How to run multiple inferences in parallel on CPU?

127 views Asked by At

I've got some models implemented in PyTorch, where their performance is evaluated on a custom platform (wrapper around Pytorch, keeping overall interface).

This is really slow however: testing 10k CIFAR10 takes almost 30mins on a single CPU. My cloud farm has no GPU available, but is highly CPU-oriented with load of memory available. Thus I'm thinking about spawning multiple threads/processes to parallelize these inference tests.

I know this is not as trivial with Python due to GIL and Pytorch resource model; from some research I found torch.multiprocessing.Pool.

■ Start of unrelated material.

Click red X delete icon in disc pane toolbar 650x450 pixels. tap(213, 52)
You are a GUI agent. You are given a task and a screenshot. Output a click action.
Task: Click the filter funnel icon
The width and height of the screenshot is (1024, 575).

Is it the best way? How could I deploy say N inference tasks on N CPUs, and then collect the results into an array? I wonder whether some torch.device info must be handled or is done automatically.

Something like:

for task in inference_tasks:
    p = spawn(process)
    accuracy = inference(model, p)
    ....
    #collect results
    results.append(accuracy)

Edit: the inference predictions are all independent from each other. The DataLoader could be copied and fed to each process to do the inference, then collect all the results.

1

There are 1 answers

1
Dunes On

Parallelism is pretty simple in python. The trickiness comes in how to divide up your job, and that sharing memory/state is hard and/or time consuming. Your ideal parallelisable function takes few/small inputs and returns few/small outputs. sum(range(N, M)) is pretty ideal. It take two integers as input and returns one integer. Example:

import os
from concurrent.futures import ProcessPoolExecutor, as_completed

# job to parallelise computation of sum(range(N, M))
N = 0
M = 1_000_000_000
range_ = range(N, M)

with ProcessPoolExecutor(max_workers=os.cpu_count()) as pool:
    # compute batch size
    chunk_size, remainder = divmod(len(range_), os.cpu_count())
    if remainder:
        chunk_size += 1


    # split job into roughly equal size chunks
    futures = []
    for i in range(os.cpu_count()):
       fut = pool.submit(sum, range_[i*chunk_size:(i+1)*chunk_size])
       futures.append(fut)

    # process results as and when they become ready
    total = 0
    for future in as_completed(futures):
        total += future.result()

print(f'{total=}')

max_workers=os.cpu_count() is not strictly needed, as this is the default behaviour of ProcessPoolExecutor.